Hope everyone had a chance to run around in their Z this Labor Day weekend! I didn't;(

The fusebox in my 1972 240Z decided to part ways 50 miles from home last week. It appears as if the wiper circuit (Accessory) overheated, melted, and shorted into the flasher (Ignition) circuit causing a quick end to the outing. (Not to mention the ignominy of having it hoisted high onto a flat bed like a vanquished enemy and delivered home. The shame, the shame...) I've already ordered the upgraded box from MSA and should be able to get to it later this week. No fuse blew during the meltdown, in fact, I wasn't using the wipers, and haven't in months, which makes me suspect it was a moldering (smoldering?) long-term issue which finally raised its head. I hadn't overamped the fuses either. No burning odor either. A few questions:

1) I replaced and upgraded the OEM alternator with a 60 amp ZX version. A friend of mine claims this might be the problem. I think a few more amps pumping through the system, at most, hastened the wires demise, but would have eventually occurred. Probably in December. In the rain.

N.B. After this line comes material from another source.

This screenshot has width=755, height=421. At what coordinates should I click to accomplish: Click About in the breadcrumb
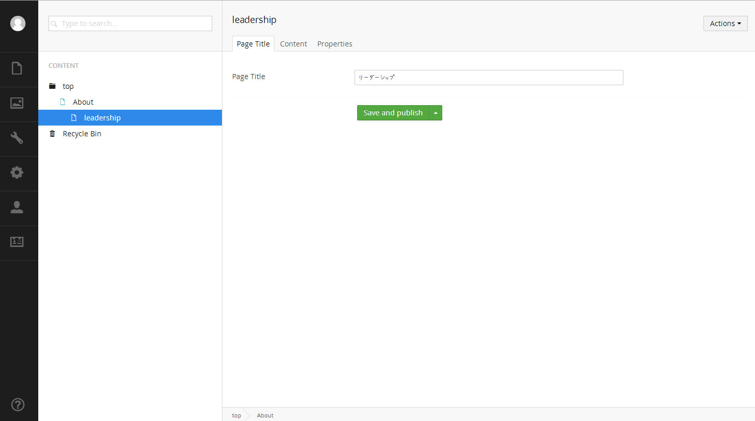pyautogui.click(x=265, y=415)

2) Having no desire to see a new $200 part go up in smoke, I'd like to be able to trace the problem to something in particular. Other than the burned wire(s) though, I don't know how to proceed. Neither of the big power users (headlights and wiper) were in use at the time and my audio, a somewhat modest user of power, is in-line fused directly to the battery save for the head unit trigger. Any usual suspects to start with or suggestions on what to test for and where?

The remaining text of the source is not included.